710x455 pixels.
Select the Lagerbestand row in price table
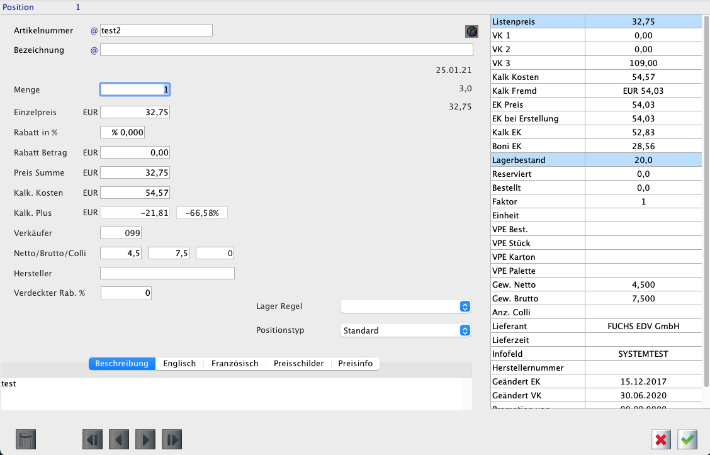click(x=595, y=160)
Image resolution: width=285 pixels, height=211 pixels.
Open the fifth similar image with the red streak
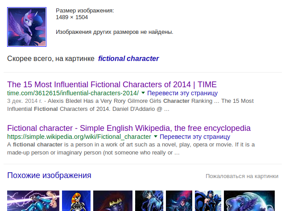[x=179, y=201]
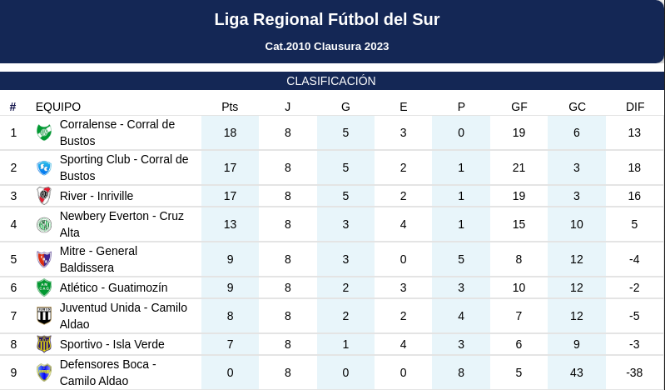Click the Sportivo - Isla Verde team name
Image resolution: width=665 pixels, height=390 pixels.
[112, 344]
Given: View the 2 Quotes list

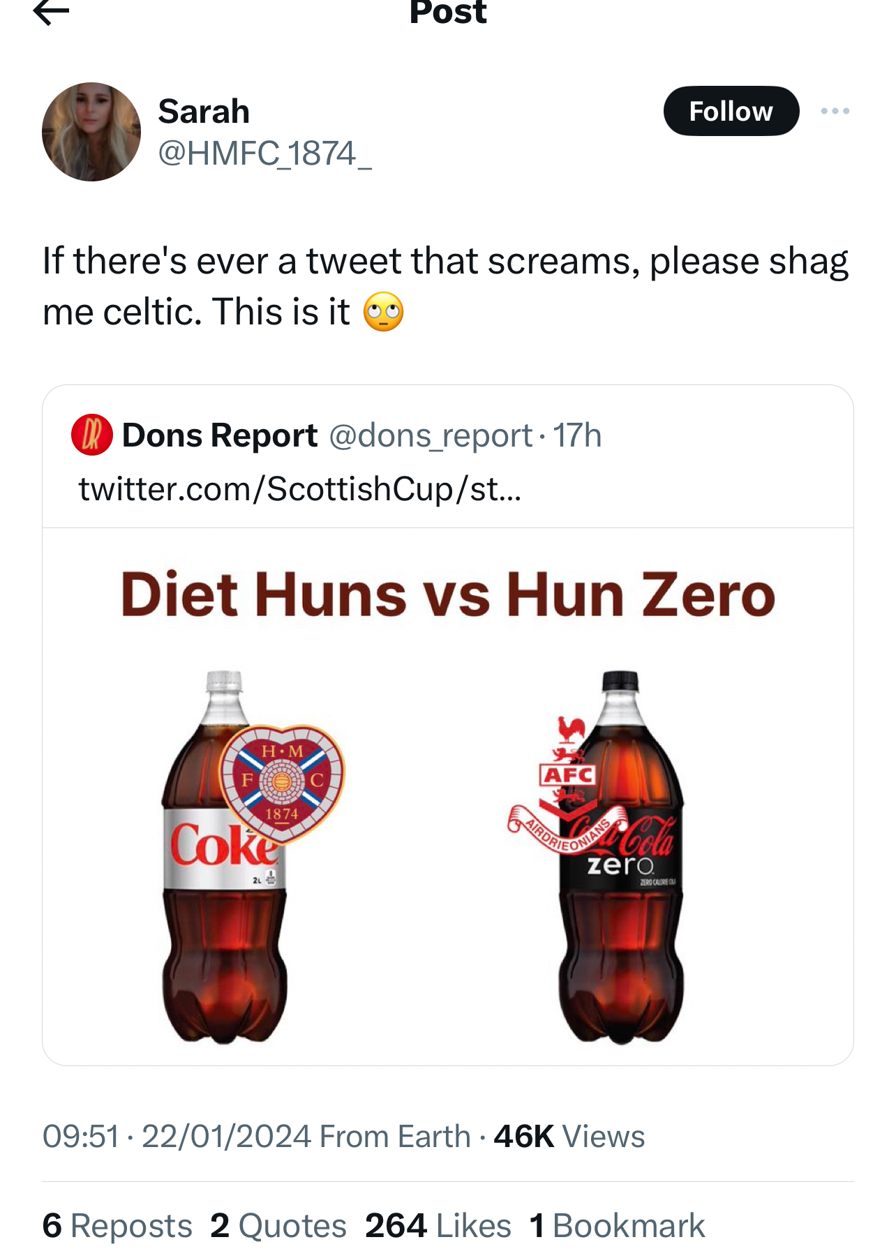Looking at the screenshot, I should (278, 1226).
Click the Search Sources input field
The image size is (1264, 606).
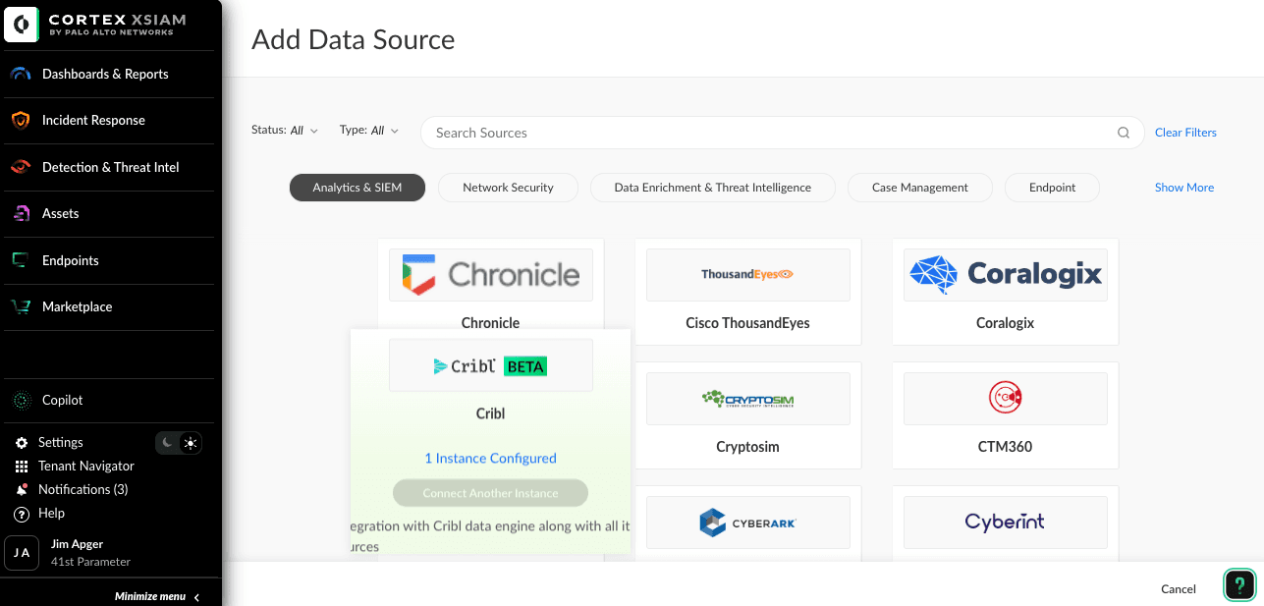click(x=766, y=133)
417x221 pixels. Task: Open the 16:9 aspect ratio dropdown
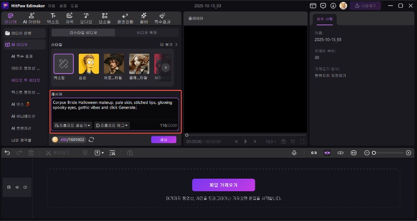(271, 141)
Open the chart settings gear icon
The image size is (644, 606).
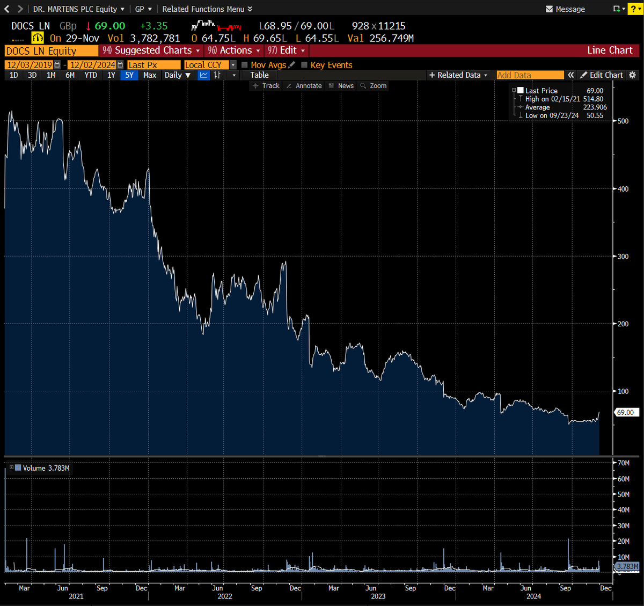tap(632, 75)
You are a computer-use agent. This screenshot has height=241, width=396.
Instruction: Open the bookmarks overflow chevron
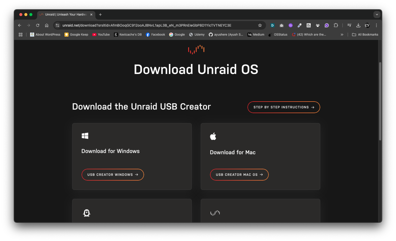coord(342,34)

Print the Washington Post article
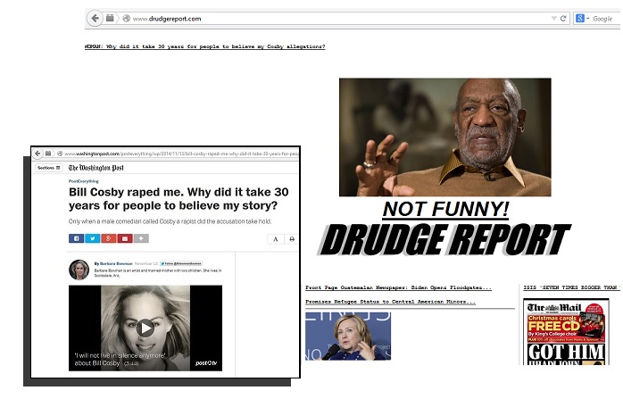tap(291, 239)
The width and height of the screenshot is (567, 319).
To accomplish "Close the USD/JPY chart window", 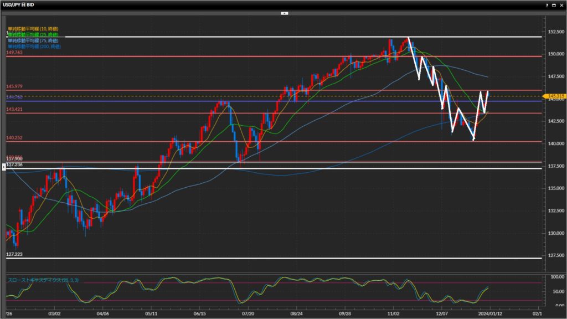I will click(x=561, y=5).
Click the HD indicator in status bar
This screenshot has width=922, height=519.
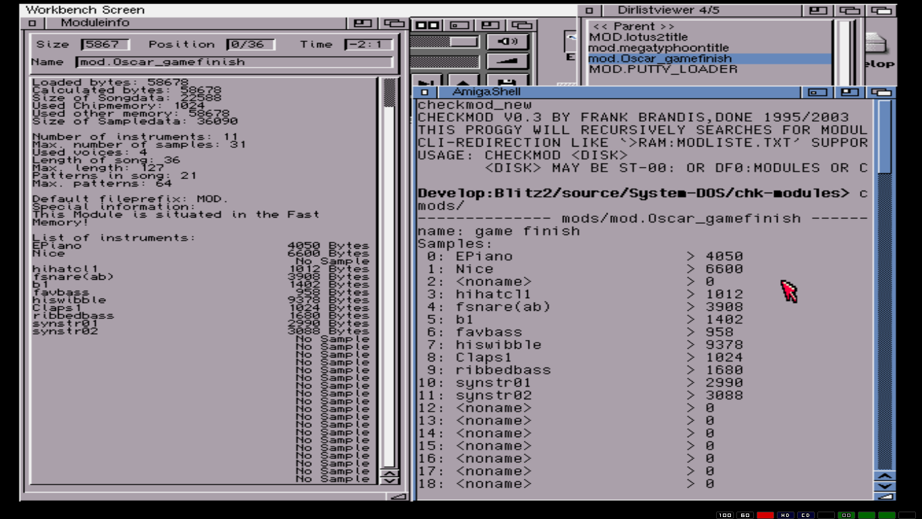click(x=786, y=515)
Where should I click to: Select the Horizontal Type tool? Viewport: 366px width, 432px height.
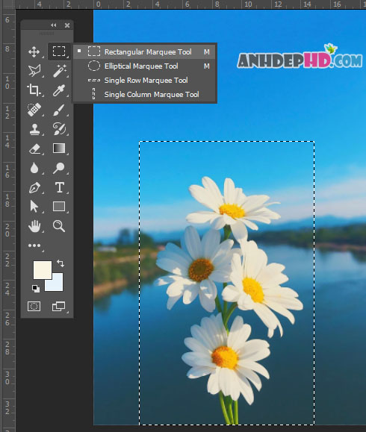pos(60,187)
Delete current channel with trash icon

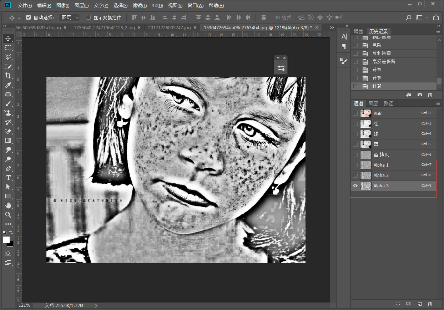(430, 304)
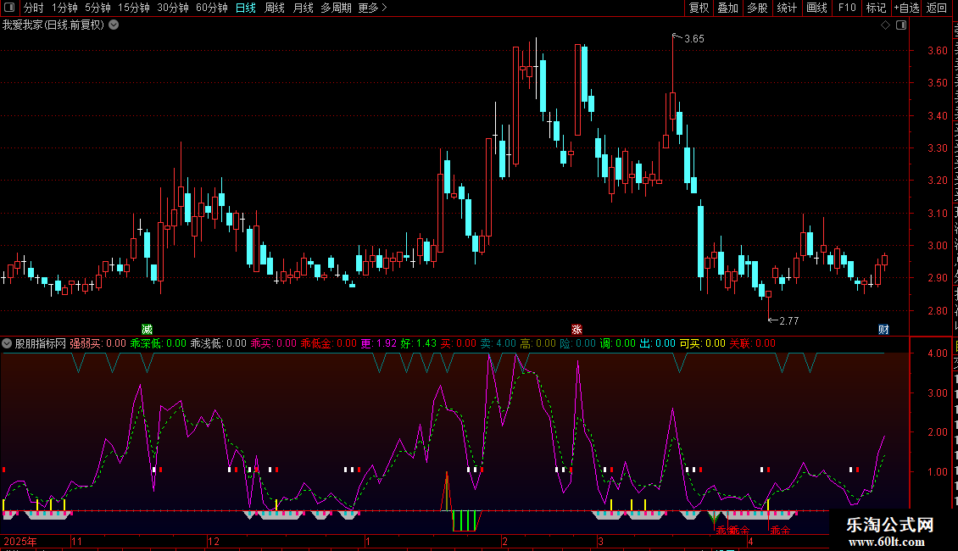
Task: Open the stock title dropdown arrow
Action: 114,25
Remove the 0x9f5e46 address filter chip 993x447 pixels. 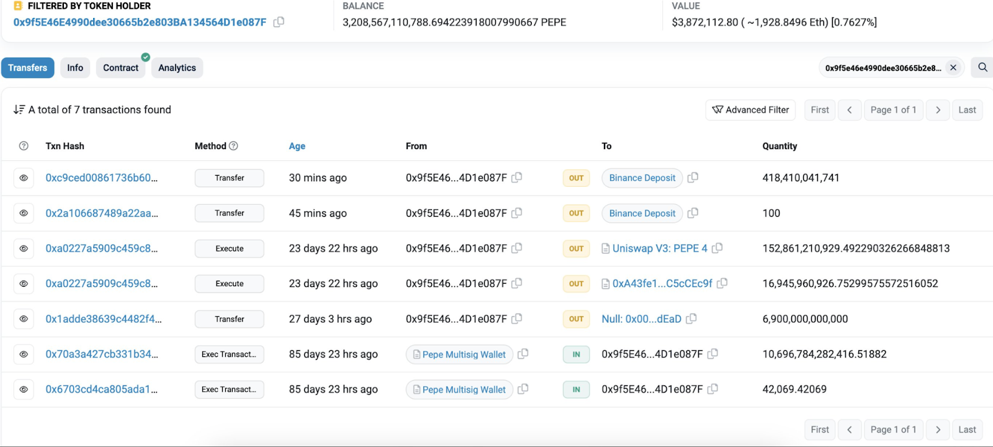click(x=953, y=68)
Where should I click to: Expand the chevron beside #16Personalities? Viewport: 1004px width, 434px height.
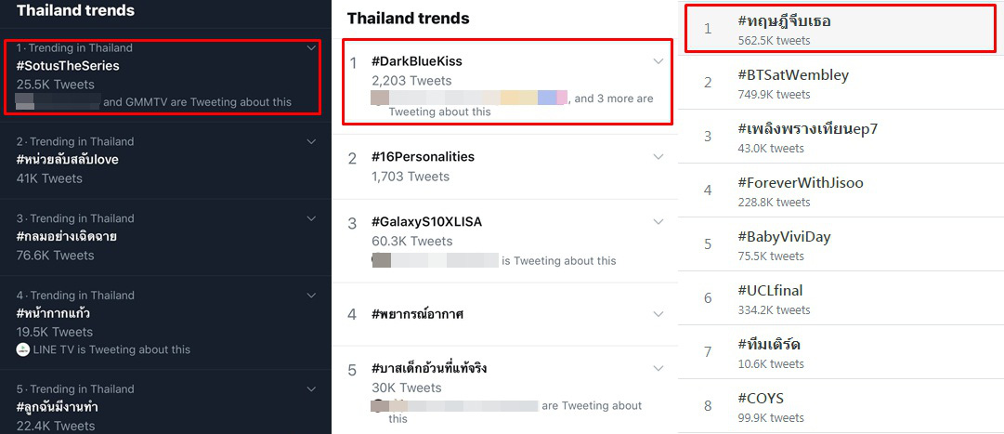[658, 158]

- [Assignment]: Copy exactly what appears in the entries, beginning with the first line and ending with the line that has "You are a computer-use", but not the pictures.

- [Exercise result]:
710x455 pixels.
Select the Lagerbestand row in price table
click(x=595, y=160)
Image resolution: width=285 pixels, height=211 pixels.
Open the fifth similar image with the red streak
[x=179, y=201]
Click the Sportivo - Isla Verde team name
Image resolution: width=665 pixels, height=390 pixels.
[112, 344]
Given: View the 2 Quotes list

Looking at the screenshot, I should (278, 1226).
Click the Search Sources input field
The image size is (1264, 606).
click(x=766, y=133)
417x221 pixels. Task: Open the 16:9 aspect ratio dropdown
(271, 141)
Open the chart settings gear icon
The image size is (644, 606).
tap(632, 75)
You are a computer-use agent. This screenshot has height=241, width=396.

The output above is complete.